BEGIN DATASET RECORDS
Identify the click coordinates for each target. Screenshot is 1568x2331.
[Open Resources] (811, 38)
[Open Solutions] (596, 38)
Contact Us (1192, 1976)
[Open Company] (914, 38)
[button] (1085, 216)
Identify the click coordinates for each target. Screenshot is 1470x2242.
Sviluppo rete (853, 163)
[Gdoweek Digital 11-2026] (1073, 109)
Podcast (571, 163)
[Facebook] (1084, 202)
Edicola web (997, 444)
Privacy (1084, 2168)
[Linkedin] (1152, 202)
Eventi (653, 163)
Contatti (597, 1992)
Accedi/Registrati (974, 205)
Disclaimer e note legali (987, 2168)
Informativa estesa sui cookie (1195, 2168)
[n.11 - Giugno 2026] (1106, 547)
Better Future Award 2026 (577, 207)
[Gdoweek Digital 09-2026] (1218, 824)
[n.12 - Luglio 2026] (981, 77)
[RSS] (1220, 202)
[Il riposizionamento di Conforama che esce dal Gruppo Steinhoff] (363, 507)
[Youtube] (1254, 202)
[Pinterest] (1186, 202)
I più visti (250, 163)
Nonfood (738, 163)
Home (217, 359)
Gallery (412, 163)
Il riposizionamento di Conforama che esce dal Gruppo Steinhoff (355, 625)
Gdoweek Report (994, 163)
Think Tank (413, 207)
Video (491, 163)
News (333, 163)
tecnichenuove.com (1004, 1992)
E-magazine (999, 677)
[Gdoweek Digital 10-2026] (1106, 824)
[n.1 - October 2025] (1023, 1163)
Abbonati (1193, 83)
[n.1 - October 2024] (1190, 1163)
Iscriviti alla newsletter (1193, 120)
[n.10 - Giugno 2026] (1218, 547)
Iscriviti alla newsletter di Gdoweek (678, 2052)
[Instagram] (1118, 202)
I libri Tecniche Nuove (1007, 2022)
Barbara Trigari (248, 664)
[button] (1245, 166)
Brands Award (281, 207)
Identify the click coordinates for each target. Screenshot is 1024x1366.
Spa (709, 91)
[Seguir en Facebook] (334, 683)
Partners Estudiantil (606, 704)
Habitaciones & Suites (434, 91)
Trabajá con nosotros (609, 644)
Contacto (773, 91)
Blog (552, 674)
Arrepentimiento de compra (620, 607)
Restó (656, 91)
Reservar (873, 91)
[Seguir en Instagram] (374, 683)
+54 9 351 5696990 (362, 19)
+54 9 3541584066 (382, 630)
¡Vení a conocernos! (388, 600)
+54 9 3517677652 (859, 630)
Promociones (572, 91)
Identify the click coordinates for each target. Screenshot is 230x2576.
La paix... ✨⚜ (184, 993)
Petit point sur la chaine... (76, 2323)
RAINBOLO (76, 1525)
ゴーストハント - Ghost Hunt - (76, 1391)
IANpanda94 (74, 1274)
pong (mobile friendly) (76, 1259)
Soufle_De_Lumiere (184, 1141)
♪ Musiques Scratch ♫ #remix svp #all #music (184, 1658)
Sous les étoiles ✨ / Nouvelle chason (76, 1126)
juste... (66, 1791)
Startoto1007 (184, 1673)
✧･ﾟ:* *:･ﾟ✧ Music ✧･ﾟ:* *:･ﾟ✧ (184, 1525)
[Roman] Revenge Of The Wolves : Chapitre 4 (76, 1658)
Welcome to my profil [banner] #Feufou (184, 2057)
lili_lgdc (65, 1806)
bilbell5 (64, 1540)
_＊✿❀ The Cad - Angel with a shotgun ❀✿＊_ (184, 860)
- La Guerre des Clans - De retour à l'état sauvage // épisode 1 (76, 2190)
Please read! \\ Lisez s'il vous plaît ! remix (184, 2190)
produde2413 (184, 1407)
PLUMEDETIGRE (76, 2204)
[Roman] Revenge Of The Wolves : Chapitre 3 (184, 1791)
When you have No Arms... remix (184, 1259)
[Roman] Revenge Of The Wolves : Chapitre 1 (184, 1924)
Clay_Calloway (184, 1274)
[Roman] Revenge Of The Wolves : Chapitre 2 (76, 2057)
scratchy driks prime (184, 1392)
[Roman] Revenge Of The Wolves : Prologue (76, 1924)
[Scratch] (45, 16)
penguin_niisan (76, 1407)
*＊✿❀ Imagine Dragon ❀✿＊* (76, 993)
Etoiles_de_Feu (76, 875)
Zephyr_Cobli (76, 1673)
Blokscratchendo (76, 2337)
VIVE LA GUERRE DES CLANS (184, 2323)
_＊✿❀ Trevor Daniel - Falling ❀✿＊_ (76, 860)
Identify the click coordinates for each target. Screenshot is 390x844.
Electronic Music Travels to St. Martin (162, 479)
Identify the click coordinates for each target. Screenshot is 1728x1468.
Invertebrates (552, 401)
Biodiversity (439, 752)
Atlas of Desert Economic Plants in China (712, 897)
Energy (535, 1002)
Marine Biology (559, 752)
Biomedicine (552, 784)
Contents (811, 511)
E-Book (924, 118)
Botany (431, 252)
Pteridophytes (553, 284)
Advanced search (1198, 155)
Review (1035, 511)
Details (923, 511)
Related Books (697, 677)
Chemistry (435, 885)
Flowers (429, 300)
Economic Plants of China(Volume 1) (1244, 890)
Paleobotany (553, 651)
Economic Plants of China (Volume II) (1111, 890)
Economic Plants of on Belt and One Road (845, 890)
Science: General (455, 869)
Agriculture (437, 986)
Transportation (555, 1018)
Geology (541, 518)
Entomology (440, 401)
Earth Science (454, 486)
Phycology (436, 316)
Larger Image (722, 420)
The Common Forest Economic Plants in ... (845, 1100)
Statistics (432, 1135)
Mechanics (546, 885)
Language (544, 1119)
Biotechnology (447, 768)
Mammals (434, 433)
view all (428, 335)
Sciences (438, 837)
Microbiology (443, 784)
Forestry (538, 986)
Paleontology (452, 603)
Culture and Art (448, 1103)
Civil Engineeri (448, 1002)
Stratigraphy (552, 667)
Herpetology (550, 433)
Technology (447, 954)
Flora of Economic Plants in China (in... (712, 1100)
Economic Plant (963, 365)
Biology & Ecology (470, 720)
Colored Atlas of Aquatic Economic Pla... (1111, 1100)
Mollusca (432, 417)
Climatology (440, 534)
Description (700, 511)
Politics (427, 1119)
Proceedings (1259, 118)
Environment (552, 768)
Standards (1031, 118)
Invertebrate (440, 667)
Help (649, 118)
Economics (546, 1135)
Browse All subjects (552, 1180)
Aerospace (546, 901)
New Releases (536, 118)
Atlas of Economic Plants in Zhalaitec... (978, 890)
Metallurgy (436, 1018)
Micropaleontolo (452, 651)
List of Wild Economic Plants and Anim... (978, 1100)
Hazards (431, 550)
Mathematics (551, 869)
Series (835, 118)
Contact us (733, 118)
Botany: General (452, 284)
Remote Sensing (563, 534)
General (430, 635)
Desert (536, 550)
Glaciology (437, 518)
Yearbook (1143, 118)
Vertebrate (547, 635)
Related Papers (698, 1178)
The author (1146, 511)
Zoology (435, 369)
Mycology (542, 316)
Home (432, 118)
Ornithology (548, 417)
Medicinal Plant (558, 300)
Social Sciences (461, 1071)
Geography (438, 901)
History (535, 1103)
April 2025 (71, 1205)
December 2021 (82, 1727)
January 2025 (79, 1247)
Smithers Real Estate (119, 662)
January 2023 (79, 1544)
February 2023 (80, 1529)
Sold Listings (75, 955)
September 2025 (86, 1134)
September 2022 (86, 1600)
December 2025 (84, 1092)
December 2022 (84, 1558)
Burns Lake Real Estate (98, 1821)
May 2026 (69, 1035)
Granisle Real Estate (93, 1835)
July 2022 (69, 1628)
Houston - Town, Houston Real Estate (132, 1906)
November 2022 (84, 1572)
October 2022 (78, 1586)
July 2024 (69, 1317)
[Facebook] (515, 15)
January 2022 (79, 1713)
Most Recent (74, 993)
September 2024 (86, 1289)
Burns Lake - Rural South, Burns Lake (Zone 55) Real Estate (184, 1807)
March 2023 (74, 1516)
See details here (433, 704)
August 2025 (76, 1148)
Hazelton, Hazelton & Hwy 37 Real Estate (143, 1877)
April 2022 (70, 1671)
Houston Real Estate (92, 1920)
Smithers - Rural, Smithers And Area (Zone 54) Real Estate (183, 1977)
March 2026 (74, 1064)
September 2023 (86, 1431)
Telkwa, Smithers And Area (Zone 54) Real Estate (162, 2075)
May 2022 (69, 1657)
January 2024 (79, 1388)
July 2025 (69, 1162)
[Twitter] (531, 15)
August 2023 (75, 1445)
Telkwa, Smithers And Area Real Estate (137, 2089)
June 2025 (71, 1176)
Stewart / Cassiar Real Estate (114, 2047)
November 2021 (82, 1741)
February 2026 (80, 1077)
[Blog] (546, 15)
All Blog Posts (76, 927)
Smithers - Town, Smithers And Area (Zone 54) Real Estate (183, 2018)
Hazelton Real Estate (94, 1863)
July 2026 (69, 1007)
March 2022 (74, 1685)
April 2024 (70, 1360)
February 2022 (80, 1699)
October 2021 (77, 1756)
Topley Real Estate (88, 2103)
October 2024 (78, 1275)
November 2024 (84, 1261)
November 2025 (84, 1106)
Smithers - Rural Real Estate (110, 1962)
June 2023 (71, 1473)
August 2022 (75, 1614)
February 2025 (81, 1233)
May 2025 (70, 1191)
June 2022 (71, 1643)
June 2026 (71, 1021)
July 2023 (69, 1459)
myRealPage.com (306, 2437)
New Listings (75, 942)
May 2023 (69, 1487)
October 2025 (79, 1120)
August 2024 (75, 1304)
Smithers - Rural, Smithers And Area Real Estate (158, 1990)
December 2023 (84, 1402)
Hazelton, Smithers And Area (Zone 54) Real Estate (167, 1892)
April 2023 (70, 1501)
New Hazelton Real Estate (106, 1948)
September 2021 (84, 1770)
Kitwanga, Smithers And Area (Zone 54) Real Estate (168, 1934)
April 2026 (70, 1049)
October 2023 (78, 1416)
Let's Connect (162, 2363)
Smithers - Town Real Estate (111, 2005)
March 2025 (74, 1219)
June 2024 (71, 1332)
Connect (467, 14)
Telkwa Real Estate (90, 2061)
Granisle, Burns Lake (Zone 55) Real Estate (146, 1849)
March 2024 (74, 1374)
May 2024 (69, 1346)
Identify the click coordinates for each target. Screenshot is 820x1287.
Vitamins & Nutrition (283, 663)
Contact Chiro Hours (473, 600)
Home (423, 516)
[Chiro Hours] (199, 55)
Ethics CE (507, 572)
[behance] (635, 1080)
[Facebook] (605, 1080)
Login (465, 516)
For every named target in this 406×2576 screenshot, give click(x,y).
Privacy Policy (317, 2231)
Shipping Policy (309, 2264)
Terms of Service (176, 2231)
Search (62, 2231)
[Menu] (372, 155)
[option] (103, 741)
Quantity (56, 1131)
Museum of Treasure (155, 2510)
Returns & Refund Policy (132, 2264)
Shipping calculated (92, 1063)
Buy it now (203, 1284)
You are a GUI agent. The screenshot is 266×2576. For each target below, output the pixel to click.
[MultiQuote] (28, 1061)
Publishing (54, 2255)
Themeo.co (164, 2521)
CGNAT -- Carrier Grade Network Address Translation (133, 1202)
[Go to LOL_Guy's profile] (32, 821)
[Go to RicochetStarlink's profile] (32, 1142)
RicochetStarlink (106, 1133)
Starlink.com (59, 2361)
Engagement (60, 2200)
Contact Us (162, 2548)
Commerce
END DATASET RECORDS
> [TRY IT]
Above are some records; copy exactly the lines from the one with "Hazelton Real Estate (94, 1863)" through the one with "June 2023 (71, 1473)", both included, and no others.

> [ANSWER SECTION]
Hazelton Real Estate (94, 1863)
July 2026 (69, 1007)
March 2022 (74, 1685)
April 2024 (70, 1360)
February 2022 (80, 1699)
October 2021 (77, 1756)
Topley Real Estate (88, 2103)
October 2024 (78, 1275)
November 2024 (84, 1261)
November 2025 (84, 1106)
Smithers - Rural Real Estate (110, 1962)
June 2023 (71, 1473)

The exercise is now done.